◆ Documento ◆
Acórdão nº 467/11.1GBAGD.C1 de Court of Appeal of Coimbra (Portugal), 26 de Junho de 2013

Magistrado ResponsávelCACILDA SENA
Data da Resolução26 de Junho de 2013
EmissorCourt of Appeal of Coimbra (Portugal)

Acordam, em conferência, na secção criminal do Tribunal da Relação de Coimbra: I - RELATÓRIO No processo supra identificado, foi submetido a julgamento, A...

, completamente identificado nos autos, e condenado pela prática de um crime de ameaça agravada, p.p. pelos arts 153º nº1 e 155º, nº1, l. a) por referência ao artº 131º do Código Penal, na pena de 100 (cem) dias de multa à taxa diária de € 8,50 (oito euros e cinquenta cêntimos), o que perfaz um quantitativo global de €850,00 (oitocentos e cinquenta euros).

* Inconformado com o assim decidido, veio o arguido recorrer, extraindo da respectiva motivação as seguintes * Conclusões: 1 – A decisão recorrida errou no julgamento da matéria de facto e de direito ao decidir como decidiu os factos considerados como provados nos números 1, 2 e 3. Efectivamente: 2 – Quanto ao ponto 1, deveria ter sido dado como provado que: a) No dia 25 de Maio de 2011, cerca das 14 horas o arguido não efectuou qualquer chamada do telemóvel com o cartão nº (...) para o telemóvel com o nº (...); b) o telemóvel com o cartão nº (...) não é propriedade do Arguido.

  1. o assistente não é proprietário do telemóvel com o nº (...); d) o assistente não recebeu nos aludidos dia e hora qualquer chamada do arguido, O que se impõe, Face à inexistência de qualquer documento que prove que o assistente seja titular do número de telemóvel (...), bem como também da existência de qualquer documento que prove que o arguido tenha efectuado nos aludidos dia e hora a chamada através do numero (...), sem esquecer, que não estando a alegada chamada documentalmente provada, não está demonstrado que a mesma tivesse sido efectuada, tudo aliado e conjugado com os depoimentos prestados pelo Assistente ao 7m e 17 s: De imediato começou a tratar mal pousei o telefone e coloquei e coloquei em alta voz…”: Meritíssima Juiz: Qual o momento da conversa em que colocou o telemóvel em alta voz? Resposta do Assistente (ao minuto 8,55ss): “Já estava de orelha guiada, como é que se vai provar isto…” e da testemunha C...

ao minuto 4 e 13s e ss refere: “… toca o telefone e o Sr. B...… colocou e telefone em alta voz”, e, a instâncias do Mandatário do Arguido: Há quanto tempo conhece o arguido? Testemunha: Sr. A...? Não conheço (minuto 9 e 45s); Mandatário do Arguido: Quem fez a chamada? Conhece a voz dele? Testemunha: Não afirmei que foi o Sr. A...…não conheço a voz do Sr. A..., … nunca vi o Sr. A...…não sei se era ele.

3 – Pelo que o Tribunal “A quo” por manifesta insuficiência de prova documental e contradição da testemunhal, não podia ter dado como provado o ponto 1 incorrendo assim em manifesto erro na apreciação da prova produzida, e violação dos princípios do direito probatório e do princípio “in dubio pro reo”, o que acarreta a nulidade da douta sentença nos termos do disposto nos artigos 379º nº1, alínea b) e c) e 374º nº2 ambos do CPP.

◆ O que se pede ◆
Copie sem alterações o trecho do acórdão entre "Acórdão nº 467/11.1GBAGD.C1" e "e cinquenta euros).", ambos inclusive. O material apresentado a seguir não tem qualquer papel neste exercício.

◆ Material fornecido ◆

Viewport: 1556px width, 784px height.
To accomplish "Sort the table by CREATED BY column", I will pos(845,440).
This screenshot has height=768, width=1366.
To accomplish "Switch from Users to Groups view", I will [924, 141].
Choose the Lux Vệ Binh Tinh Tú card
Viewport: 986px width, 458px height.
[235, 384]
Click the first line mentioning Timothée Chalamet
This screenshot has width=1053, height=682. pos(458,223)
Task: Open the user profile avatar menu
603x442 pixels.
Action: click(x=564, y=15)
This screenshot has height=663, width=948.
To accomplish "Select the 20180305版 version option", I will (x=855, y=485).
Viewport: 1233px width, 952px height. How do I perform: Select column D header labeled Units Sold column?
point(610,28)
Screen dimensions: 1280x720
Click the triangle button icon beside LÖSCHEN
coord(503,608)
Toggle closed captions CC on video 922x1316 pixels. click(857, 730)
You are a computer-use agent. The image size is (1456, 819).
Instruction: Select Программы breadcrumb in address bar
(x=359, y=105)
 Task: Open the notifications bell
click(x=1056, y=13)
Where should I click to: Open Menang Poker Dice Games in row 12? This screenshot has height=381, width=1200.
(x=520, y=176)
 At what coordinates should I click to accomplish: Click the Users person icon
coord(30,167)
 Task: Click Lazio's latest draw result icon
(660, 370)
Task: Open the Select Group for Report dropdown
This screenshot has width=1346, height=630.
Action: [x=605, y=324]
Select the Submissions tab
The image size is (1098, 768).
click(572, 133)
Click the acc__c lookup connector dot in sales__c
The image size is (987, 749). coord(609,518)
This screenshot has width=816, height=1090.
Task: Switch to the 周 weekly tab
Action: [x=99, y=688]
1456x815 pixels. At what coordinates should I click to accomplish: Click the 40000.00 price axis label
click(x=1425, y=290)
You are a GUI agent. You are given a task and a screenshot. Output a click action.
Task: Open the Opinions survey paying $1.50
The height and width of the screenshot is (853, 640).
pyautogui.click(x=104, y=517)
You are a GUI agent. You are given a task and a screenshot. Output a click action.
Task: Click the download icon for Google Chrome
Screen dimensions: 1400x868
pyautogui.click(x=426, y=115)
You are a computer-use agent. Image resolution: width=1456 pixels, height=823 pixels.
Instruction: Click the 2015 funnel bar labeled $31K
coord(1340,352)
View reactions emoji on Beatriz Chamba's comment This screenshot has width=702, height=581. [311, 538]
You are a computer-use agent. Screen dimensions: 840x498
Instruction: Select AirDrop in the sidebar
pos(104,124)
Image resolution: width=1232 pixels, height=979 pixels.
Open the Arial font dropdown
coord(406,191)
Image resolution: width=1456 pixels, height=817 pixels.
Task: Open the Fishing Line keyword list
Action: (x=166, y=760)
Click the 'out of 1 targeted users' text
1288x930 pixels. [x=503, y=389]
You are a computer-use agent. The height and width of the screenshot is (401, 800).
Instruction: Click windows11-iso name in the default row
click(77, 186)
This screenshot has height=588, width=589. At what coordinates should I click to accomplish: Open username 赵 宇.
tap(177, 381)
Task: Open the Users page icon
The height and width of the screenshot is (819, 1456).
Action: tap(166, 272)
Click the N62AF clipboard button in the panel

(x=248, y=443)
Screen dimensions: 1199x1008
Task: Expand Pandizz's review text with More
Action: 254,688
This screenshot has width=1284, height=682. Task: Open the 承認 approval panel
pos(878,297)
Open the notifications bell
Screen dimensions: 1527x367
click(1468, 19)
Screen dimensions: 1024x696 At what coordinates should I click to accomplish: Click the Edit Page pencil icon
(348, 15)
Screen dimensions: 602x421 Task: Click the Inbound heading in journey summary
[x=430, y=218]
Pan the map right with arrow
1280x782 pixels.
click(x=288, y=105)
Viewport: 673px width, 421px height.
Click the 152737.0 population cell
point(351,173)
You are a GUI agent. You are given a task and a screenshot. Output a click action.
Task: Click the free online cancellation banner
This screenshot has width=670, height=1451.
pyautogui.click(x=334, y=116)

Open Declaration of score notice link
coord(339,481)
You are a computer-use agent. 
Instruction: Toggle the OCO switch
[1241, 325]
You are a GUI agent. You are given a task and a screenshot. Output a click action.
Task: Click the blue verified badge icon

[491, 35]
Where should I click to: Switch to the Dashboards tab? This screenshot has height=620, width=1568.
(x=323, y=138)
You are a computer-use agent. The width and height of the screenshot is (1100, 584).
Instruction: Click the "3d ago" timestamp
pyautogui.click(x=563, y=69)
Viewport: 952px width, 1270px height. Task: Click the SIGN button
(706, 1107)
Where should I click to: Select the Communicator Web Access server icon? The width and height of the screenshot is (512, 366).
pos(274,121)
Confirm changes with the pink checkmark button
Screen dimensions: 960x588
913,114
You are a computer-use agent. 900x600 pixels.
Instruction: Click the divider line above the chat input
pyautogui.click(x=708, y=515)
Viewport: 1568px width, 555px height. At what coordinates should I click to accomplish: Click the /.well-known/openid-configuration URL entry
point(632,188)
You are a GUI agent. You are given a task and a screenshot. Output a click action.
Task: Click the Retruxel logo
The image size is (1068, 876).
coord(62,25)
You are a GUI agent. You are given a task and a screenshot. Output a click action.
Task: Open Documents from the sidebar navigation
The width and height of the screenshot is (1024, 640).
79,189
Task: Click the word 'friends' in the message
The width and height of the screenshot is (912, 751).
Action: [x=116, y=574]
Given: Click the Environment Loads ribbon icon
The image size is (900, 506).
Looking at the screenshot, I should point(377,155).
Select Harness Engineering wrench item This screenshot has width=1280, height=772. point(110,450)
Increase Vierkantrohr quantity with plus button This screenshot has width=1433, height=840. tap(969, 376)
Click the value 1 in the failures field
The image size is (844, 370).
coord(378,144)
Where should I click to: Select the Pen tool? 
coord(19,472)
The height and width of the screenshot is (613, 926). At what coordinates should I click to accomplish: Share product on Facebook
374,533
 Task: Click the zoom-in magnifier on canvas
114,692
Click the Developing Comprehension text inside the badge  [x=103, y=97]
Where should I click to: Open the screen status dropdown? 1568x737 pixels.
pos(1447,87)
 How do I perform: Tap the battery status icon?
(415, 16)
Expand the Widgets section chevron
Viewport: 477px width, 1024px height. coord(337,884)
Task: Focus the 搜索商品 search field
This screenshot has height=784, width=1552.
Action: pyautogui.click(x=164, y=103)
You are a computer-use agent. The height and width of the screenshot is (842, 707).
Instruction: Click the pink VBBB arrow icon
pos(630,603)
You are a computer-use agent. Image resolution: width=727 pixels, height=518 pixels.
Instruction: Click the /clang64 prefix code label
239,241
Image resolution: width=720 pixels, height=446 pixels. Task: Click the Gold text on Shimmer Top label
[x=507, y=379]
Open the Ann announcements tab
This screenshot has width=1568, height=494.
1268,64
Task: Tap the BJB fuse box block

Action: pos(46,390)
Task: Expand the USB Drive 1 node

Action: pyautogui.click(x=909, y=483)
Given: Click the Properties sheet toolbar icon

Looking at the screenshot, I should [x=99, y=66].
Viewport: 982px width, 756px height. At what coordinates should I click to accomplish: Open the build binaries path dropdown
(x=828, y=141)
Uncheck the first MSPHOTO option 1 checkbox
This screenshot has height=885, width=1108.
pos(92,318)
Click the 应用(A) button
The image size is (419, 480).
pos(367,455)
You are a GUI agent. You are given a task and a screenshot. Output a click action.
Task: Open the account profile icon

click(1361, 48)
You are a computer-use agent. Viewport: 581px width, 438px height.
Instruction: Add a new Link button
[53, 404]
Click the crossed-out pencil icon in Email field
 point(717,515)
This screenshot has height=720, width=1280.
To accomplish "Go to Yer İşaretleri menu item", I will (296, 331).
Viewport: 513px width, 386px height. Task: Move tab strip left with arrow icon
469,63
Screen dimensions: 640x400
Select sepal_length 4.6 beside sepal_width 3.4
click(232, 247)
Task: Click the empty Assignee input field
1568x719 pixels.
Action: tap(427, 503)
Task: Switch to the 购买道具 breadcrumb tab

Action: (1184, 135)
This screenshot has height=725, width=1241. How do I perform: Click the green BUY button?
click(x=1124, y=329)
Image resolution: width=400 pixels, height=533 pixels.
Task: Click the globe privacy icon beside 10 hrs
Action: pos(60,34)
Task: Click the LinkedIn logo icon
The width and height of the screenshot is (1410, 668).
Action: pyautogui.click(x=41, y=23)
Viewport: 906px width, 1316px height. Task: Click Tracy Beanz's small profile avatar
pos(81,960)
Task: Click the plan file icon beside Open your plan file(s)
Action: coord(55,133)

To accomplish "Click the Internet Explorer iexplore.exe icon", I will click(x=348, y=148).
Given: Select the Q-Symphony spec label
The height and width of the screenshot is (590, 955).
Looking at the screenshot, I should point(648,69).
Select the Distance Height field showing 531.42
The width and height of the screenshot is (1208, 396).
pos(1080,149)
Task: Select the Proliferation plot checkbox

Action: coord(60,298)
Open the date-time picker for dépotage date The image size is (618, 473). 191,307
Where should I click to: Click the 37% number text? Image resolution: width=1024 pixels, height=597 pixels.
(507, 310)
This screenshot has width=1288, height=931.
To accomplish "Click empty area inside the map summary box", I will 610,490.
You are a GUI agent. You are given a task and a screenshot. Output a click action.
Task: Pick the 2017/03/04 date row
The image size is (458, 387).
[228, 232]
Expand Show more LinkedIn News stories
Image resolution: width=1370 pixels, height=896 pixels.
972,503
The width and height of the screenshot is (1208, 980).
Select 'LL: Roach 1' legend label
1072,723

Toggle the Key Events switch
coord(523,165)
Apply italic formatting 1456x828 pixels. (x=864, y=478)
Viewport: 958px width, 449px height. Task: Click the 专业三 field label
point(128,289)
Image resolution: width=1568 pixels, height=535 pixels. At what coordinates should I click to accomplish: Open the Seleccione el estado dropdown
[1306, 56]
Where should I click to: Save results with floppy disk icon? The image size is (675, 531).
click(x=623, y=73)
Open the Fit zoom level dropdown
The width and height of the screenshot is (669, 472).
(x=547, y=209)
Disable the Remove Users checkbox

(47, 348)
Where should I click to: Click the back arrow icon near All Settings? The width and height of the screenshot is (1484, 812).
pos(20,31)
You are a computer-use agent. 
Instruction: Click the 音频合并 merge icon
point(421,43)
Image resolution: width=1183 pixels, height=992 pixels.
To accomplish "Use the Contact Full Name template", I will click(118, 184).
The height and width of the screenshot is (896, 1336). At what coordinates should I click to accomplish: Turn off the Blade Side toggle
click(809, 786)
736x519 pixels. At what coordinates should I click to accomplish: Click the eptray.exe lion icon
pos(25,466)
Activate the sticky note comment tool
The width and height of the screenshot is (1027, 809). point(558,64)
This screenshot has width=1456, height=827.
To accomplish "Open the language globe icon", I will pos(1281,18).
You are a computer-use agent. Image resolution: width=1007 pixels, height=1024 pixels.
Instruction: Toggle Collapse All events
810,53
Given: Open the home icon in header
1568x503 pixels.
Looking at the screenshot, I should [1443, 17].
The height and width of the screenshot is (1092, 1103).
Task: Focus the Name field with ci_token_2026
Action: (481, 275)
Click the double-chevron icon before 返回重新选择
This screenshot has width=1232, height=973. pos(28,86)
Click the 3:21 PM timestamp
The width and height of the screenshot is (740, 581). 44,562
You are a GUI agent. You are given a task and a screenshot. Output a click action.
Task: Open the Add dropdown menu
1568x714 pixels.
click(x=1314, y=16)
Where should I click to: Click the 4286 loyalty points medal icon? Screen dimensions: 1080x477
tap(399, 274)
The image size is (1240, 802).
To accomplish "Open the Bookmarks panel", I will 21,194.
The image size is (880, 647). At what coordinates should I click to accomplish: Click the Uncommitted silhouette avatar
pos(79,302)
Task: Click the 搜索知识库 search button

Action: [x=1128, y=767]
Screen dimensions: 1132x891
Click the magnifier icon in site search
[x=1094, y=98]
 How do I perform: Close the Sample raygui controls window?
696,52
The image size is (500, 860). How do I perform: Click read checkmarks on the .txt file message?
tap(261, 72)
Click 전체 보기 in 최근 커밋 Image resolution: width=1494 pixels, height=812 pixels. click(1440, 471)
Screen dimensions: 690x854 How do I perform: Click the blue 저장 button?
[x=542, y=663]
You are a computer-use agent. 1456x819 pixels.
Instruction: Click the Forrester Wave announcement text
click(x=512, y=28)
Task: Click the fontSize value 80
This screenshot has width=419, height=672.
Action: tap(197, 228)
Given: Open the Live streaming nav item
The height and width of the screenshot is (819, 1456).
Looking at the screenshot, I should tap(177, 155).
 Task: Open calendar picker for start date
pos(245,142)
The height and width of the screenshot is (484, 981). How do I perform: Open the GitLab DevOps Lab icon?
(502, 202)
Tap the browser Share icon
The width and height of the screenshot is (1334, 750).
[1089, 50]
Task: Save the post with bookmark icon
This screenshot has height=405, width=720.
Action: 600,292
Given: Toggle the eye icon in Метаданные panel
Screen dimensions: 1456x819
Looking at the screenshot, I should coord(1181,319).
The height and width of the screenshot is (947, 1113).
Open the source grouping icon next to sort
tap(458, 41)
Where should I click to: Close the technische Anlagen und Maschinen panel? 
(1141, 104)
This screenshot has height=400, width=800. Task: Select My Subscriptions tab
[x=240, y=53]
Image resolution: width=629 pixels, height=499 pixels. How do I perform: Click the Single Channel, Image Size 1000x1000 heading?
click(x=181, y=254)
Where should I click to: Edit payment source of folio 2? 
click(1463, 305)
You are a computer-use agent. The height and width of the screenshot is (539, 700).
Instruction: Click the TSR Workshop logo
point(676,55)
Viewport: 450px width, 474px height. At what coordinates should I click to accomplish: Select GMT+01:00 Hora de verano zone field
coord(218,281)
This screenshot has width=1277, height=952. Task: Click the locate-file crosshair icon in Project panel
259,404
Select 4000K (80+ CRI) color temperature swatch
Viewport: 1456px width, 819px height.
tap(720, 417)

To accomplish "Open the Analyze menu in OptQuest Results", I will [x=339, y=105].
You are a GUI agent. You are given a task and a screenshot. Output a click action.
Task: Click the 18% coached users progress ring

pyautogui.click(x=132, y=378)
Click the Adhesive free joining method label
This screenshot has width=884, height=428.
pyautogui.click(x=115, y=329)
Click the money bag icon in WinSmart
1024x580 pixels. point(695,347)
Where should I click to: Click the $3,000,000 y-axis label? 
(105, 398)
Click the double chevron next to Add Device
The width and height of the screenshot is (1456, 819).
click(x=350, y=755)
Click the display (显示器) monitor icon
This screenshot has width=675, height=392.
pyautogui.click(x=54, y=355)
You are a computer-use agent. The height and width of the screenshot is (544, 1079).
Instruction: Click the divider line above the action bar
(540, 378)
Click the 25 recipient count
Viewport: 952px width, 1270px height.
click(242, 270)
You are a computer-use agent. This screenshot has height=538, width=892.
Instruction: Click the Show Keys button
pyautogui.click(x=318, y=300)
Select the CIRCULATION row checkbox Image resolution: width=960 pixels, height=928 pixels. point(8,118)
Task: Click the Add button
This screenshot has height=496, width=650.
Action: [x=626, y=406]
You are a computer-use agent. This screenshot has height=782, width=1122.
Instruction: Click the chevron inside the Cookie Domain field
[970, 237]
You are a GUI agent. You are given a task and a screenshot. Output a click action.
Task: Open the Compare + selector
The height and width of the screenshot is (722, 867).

◆ Resolução do exercício ◆
Acórdão nº 467/11.1GBAGD.C1 de Court of Appeal of Coimbra (Portugal), 26 de Junho de 2013

Magistrado ResponsávelCACILDA SENA
Data da Resolução26 de Junho de 2013
EmissorCourt of Appeal of Coimbra (Portugal)

Acordam, em conferência, na secção criminal do Tribunal da Relação de Coimbra: I - RELATÓRIO No processo supra identificado, foi submetido a julgamento, A...

, completamente identificado nos autos, e condenado pela prática de um crime de ameaça agravada, p.p. pelos arts 153º nº1 e 155º, nº1, l. a) por referência ao artº 131º do Código Penal, na pena de 100 (cem) dias de multa à taxa diária de € 8,50 (oito euros e cinquenta cêntimos), o que perfaz um quantitativo global de €850,00 (oitocentos e cinquenta euros).